**Selected passage:**

Sheriff of the Year

The National Sheriffs' Association established the Ferris E. Lucas award in 1995 to recognize an outstanding sheriff of the year for contributions made to improve the Office of Sheriff on the local, state, and national levels

2020 Ferris E. Lucas Sheriff of the Year

Sheriff John "Big John" Williams, Sr. (posthumously)
Lowndes County Sheriff's Office, Alabama

Nominated by:
Sheriff Derrick Cunningham
Montgomery County Sheriff's Office, Alabama

Sheriff "Big John" Williams, Sr. was elected to Sheriff in Lowndes County, Alabama, in January of 2010. Sheriff Williams overwhelmingly was re-elected to two (2) more terms following his first election. Sheriff Williams was a pillar in his community receiving honors from churches and schools for his work in the communities. Sheriff Williams was killed in the line of duty on November 23, 2019, while responding to a disturbance call at a local convenience store in the town of Hayneville. There were hundreds of law enforcement officers including at least twenty-five (25) Sheriffs from all over the State, who responded to the scene on the night of his murder. Many of the officers and Sheriffs coming from as far as two to three hundred miles away.

Sheriff Williams leaves behind a wife, Joann "Ann" Williams, a daughter, Shanice Williams, two (2) sons, John Williams, Jr., JeMikel Rudolph and two (2) grandchildren, Jayland Williams and Jace Means. Sheriff Williams was laid to rest on December 2, 2019, with his beloved community rallying around him with praise and worship. He was a pillar in the community and the love and support they had for him was moving and touching until they placed him in his final resting place. The entire county paused on December znd, to bid farewell to their beloved Sheriff. Many businesses and all schools were closed so that everyone could attend his funeral and bid their final farewell, love and support to a community leader, who was cherished by all.

Sheriff Williams will always be remembered as a Pillar of the Communityfrom his "bridging the gap" between the citizens and the Lowndes County Sheriffs Office to being a "shoulder to lean on" at any time, day or night. He provided a conduit so that the citizens had a way of expressing themselves and his agency had a way of reaching out to the community to be more than just a law enforcement agency. Sheriff Williams was a true friend to all and while he had the mind of law enforcement, he welcomed everyone with open arms, a smile on his face and was ready to assist in any way he could for all those that he encountered. He often spoke about his community being the "eyes and ears" for their fellow neighbor /friend, which led to solving numerous cases. This alone spoke volumes about his commitment to support his community.

**Exercise aim:** According to the Sheriff of the Year page, when did the National Sheriffs' Association establish the Ferris E. Lucas award? The material comes from a different source than the Sheriff of the Year page.

**Information provided:**
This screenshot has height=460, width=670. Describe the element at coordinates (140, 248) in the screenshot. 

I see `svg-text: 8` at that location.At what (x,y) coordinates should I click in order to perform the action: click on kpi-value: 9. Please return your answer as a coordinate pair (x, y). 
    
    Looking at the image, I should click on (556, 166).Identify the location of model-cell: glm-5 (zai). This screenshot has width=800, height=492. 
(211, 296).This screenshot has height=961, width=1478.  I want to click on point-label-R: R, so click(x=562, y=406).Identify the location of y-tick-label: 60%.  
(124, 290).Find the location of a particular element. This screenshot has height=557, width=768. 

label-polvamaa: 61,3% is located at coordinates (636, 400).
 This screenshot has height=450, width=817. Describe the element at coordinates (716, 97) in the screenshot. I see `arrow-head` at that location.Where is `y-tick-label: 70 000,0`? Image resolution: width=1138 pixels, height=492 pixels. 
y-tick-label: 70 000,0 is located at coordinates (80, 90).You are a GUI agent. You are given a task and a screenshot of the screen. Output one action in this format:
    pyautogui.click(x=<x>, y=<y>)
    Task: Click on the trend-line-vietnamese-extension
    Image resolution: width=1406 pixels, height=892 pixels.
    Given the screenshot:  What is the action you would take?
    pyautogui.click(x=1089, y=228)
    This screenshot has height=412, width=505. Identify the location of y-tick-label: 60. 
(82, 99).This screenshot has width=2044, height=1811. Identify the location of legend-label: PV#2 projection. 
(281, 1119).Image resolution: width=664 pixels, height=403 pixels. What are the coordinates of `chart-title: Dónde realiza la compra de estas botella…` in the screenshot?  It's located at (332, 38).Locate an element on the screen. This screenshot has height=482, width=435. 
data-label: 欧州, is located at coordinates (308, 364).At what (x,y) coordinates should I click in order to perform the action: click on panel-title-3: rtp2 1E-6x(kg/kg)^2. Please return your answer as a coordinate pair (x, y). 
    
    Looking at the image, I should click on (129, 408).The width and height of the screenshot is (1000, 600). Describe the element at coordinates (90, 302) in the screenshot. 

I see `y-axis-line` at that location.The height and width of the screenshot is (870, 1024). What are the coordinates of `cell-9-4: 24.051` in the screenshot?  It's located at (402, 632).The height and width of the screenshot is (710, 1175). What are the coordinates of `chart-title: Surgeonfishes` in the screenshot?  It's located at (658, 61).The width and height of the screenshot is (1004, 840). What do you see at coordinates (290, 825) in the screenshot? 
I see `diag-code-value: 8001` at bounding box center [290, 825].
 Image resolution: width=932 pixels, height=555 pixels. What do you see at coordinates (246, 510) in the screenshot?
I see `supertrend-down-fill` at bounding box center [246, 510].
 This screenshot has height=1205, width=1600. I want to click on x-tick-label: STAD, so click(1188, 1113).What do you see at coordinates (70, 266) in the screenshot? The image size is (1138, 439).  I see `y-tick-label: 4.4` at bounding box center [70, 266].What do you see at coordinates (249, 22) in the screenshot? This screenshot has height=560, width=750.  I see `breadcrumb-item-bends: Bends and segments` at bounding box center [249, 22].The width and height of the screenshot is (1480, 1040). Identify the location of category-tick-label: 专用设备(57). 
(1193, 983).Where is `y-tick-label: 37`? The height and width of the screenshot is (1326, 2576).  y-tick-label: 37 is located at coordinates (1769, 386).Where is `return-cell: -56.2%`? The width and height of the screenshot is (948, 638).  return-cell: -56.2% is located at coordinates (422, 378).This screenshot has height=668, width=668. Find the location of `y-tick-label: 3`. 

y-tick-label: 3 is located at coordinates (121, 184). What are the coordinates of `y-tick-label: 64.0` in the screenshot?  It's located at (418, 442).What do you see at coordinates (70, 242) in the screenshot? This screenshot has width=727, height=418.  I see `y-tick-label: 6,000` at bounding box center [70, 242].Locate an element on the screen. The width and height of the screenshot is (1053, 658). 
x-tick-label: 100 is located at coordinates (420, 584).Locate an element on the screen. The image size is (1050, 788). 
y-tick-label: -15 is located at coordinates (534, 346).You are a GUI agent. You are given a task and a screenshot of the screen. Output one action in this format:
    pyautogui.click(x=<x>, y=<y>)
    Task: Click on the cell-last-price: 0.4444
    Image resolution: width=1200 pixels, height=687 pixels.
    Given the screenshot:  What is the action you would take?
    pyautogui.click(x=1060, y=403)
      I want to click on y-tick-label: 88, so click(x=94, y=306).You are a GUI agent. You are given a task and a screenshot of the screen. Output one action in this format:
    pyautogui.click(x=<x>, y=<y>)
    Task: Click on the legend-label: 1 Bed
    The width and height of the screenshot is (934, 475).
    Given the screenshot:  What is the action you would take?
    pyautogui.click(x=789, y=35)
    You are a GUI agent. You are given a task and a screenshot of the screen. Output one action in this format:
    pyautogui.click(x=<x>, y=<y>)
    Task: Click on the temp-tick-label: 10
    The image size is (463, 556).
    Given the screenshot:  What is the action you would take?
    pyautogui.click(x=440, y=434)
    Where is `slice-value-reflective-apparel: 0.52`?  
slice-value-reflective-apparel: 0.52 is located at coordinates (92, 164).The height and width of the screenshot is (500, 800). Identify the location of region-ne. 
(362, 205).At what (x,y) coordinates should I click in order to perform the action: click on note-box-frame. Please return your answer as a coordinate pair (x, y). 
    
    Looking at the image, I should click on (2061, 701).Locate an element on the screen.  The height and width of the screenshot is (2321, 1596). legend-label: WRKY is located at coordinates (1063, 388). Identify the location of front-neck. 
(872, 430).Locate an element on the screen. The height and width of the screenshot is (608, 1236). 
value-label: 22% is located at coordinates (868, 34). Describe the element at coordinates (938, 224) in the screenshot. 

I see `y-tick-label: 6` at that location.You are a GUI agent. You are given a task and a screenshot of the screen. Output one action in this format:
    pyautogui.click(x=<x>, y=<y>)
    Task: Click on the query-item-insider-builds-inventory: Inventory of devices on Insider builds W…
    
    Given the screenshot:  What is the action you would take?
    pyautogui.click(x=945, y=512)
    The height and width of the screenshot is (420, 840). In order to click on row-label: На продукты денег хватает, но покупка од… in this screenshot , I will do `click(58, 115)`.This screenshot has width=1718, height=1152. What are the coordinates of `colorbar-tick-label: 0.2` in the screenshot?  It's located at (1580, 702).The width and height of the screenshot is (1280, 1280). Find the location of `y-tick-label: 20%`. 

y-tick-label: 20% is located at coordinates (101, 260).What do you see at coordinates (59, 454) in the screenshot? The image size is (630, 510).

**Written answer:** 1995